▸ Assignment
Please count how many lines below contain the word "agent" and reply with only that number.

[Screenshot grounding data]
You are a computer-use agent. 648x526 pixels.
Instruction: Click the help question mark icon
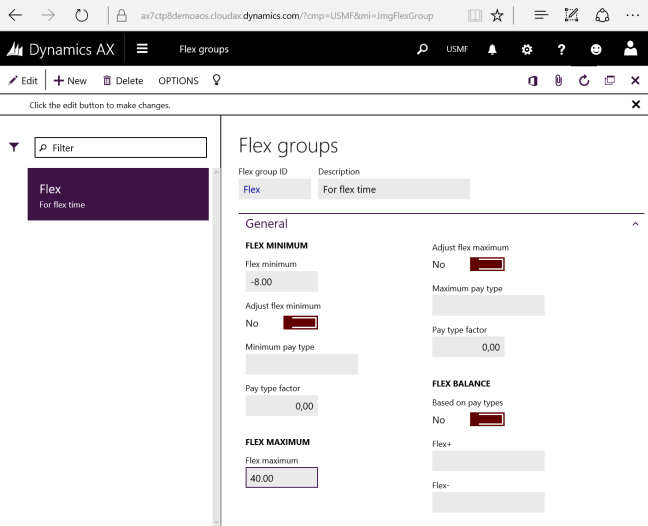pos(561,49)
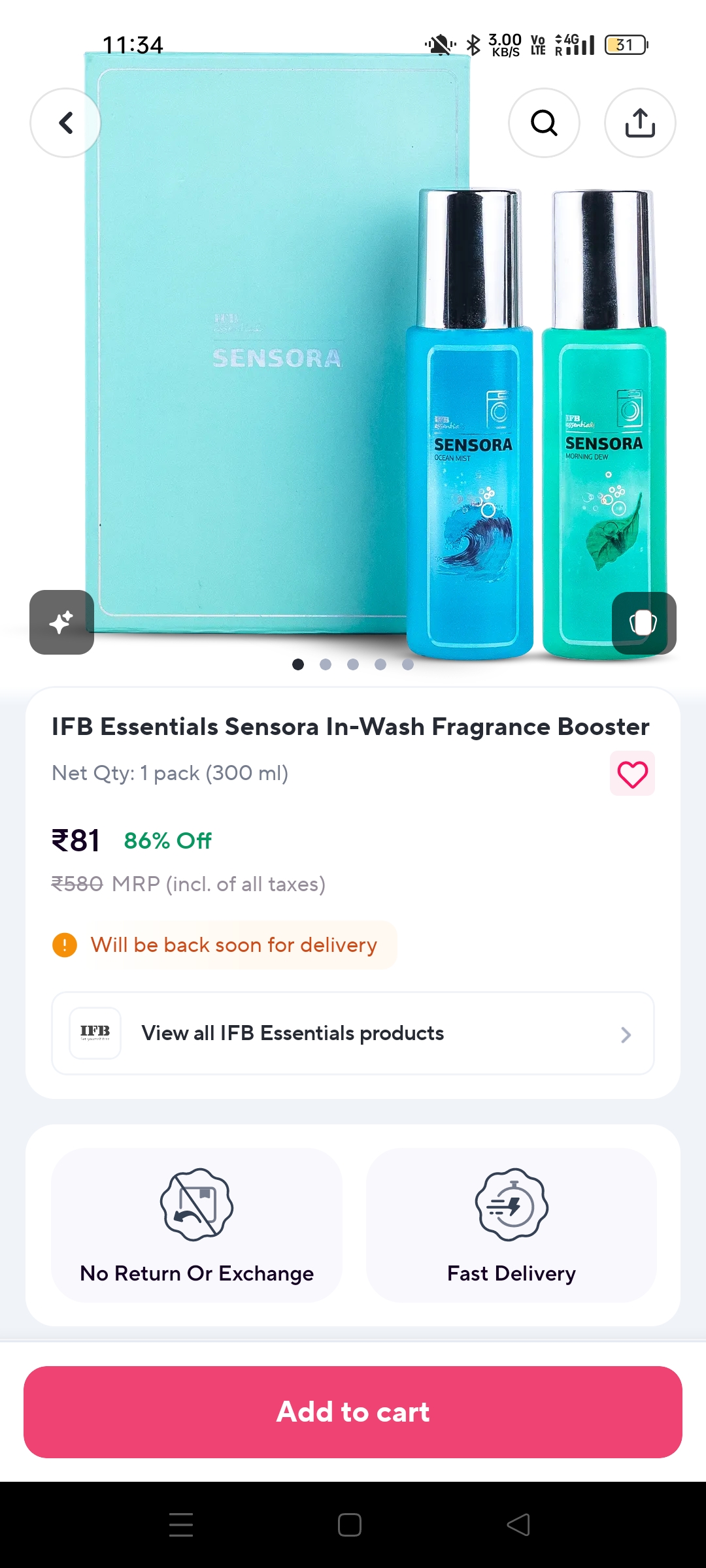Go to second image carousel dot
This screenshot has height=1568, width=706.
pyautogui.click(x=326, y=664)

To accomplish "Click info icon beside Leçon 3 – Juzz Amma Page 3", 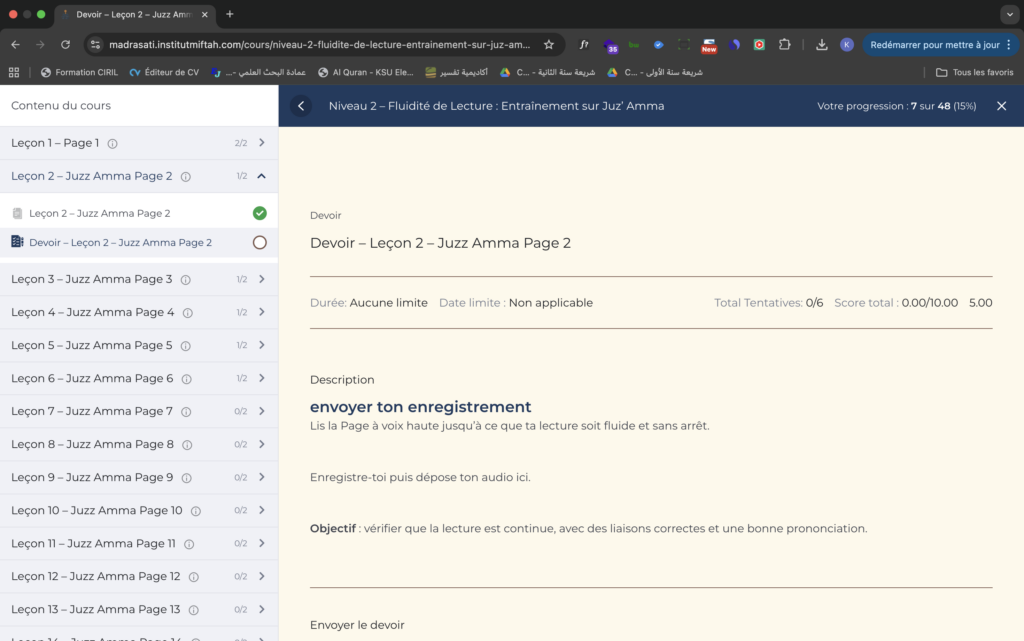I will tap(186, 279).
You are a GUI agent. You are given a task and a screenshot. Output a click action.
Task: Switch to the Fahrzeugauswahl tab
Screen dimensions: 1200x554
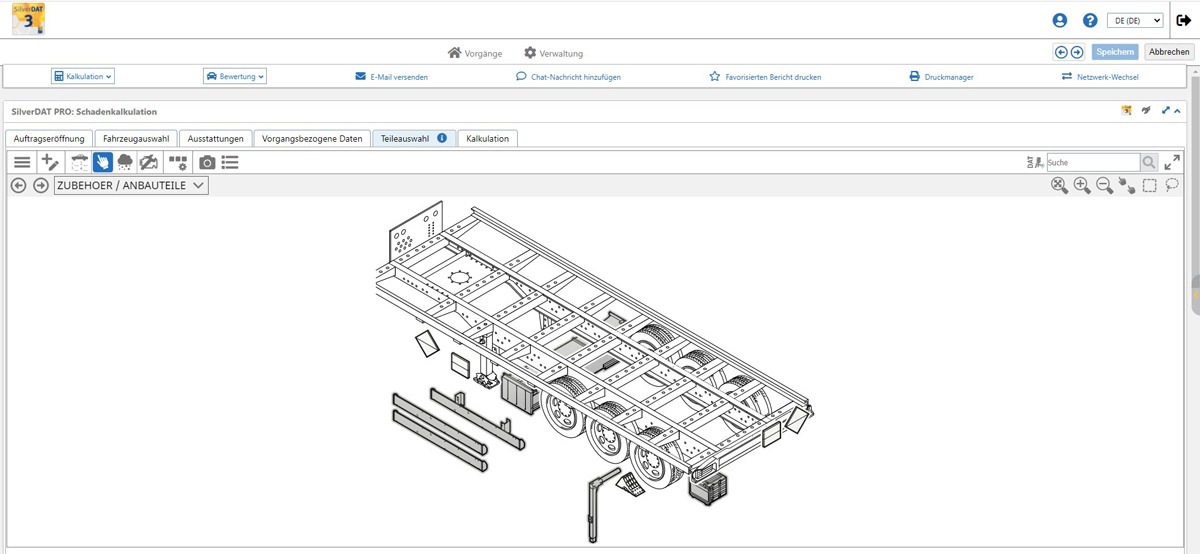coord(137,139)
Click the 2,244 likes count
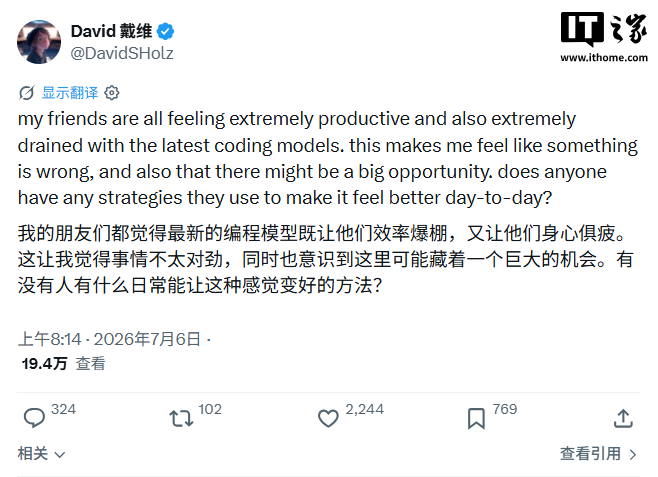The image size is (658, 477). click(x=364, y=409)
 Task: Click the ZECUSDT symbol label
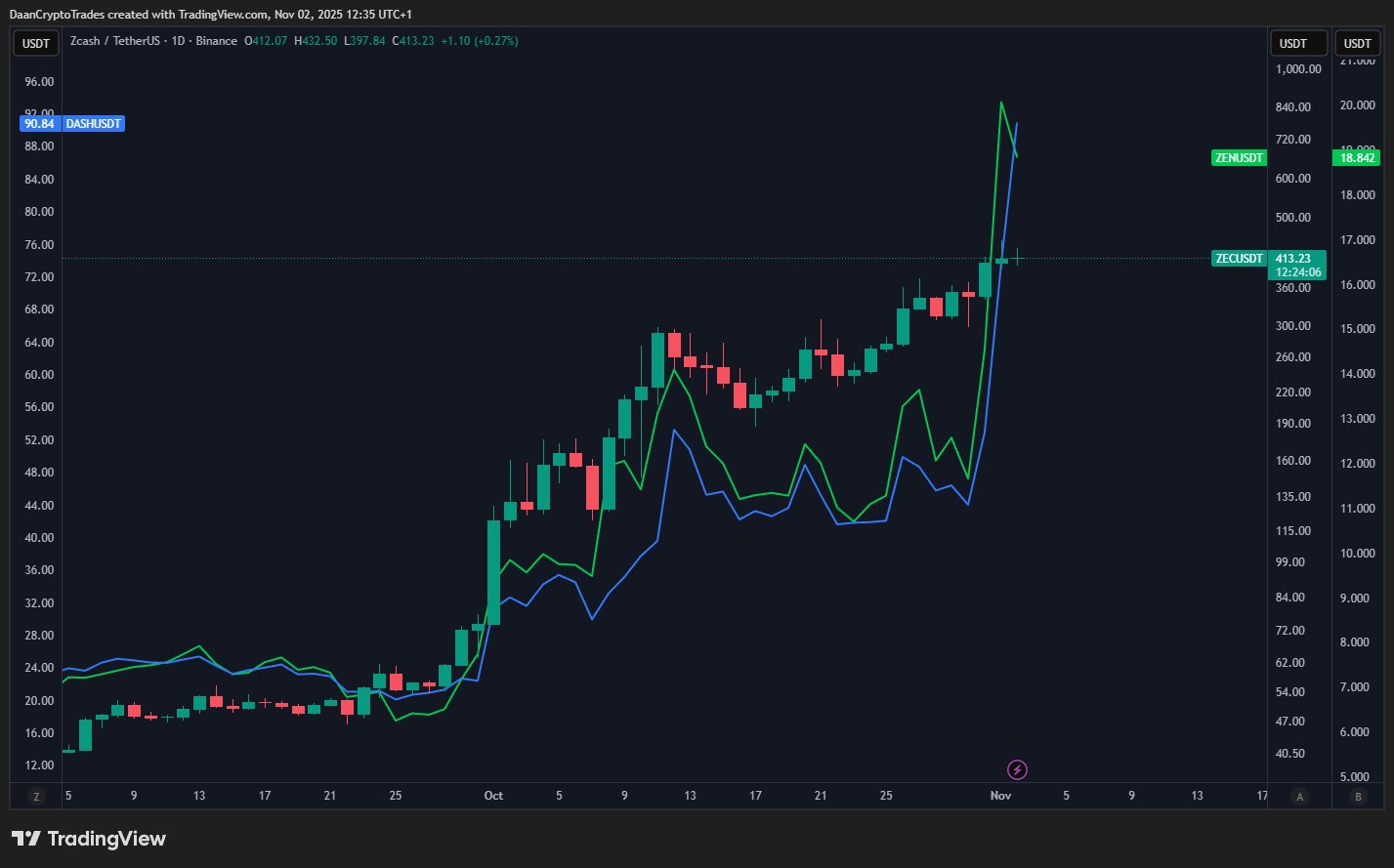[x=1239, y=259]
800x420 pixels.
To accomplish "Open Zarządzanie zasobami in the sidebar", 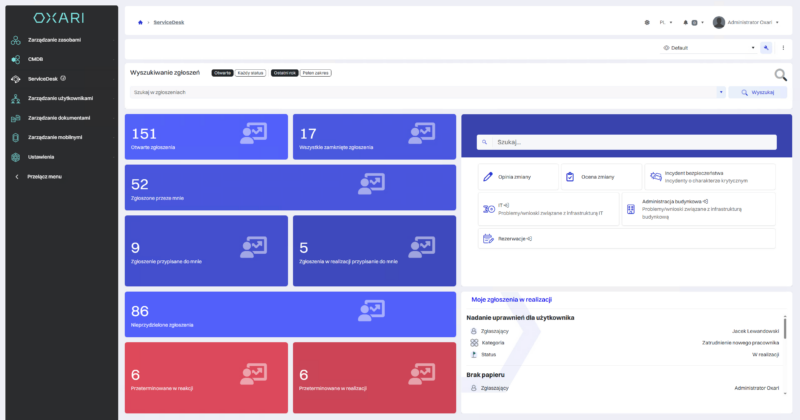I will coord(54,40).
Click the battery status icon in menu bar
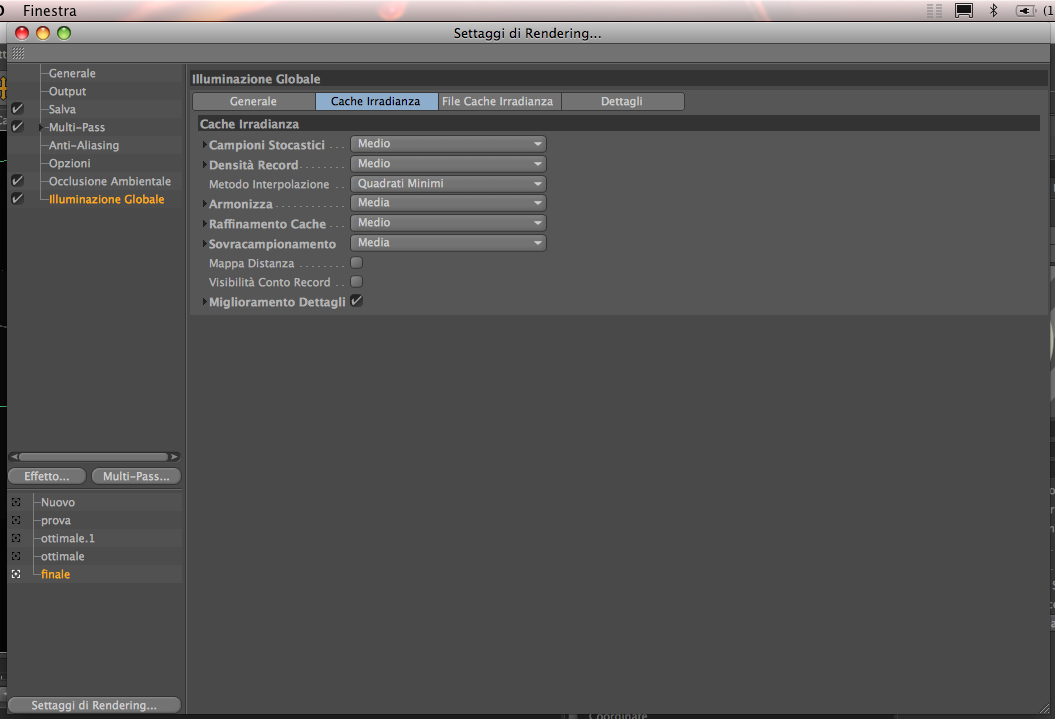The image size is (1055, 719). tap(1025, 11)
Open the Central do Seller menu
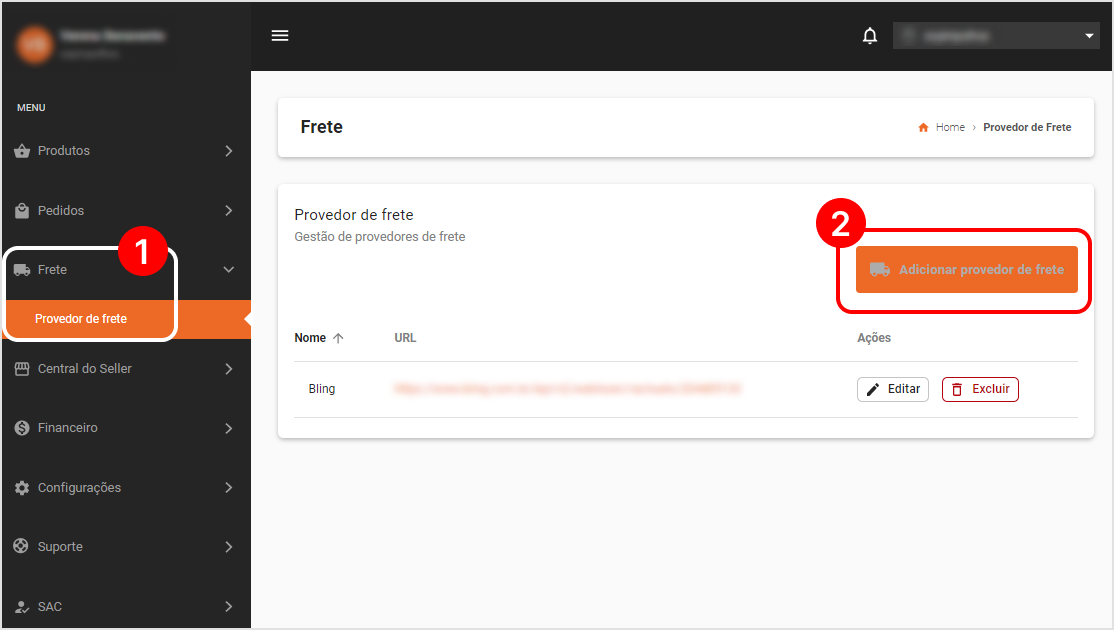The width and height of the screenshot is (1114, 630). point(126,369)
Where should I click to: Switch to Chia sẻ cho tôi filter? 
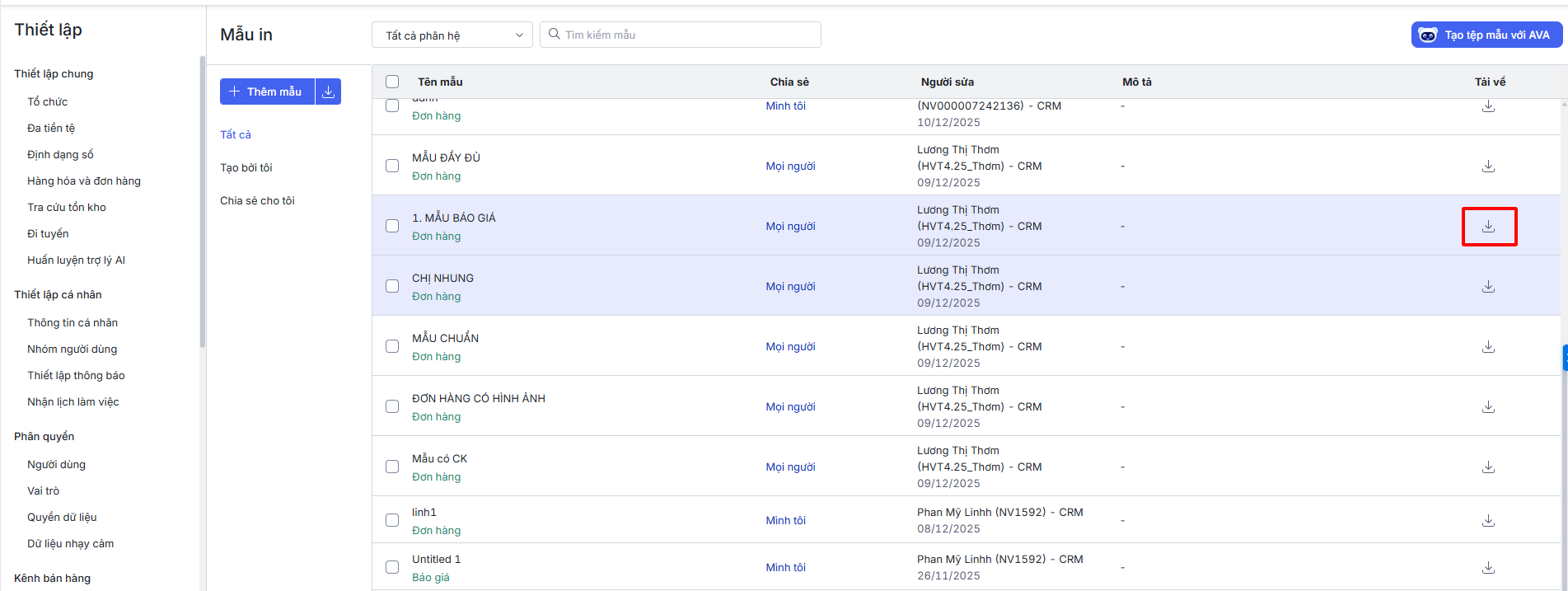257,201
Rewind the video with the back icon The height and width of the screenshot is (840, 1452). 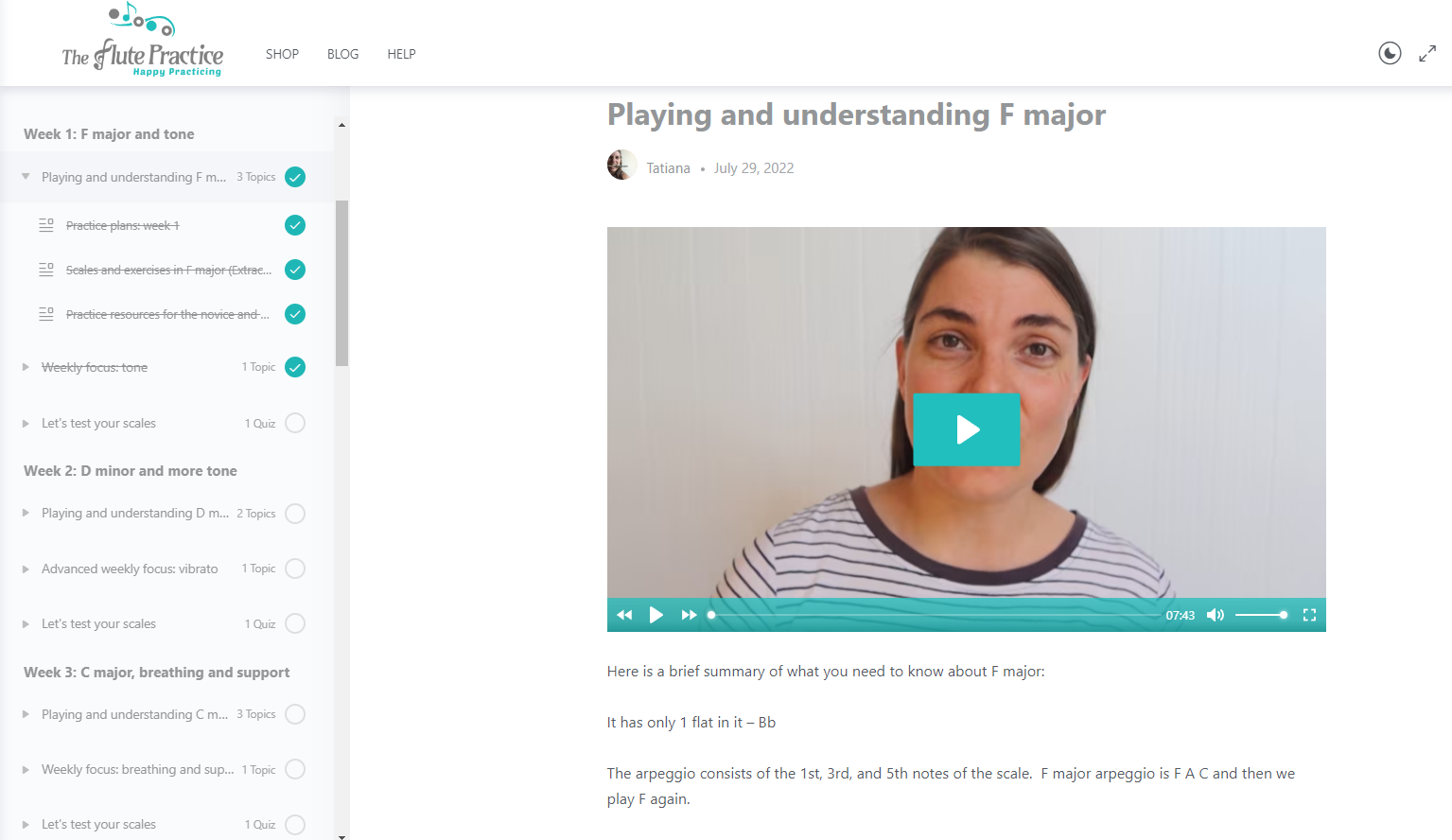(x=624, y=615)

▸ Reply
2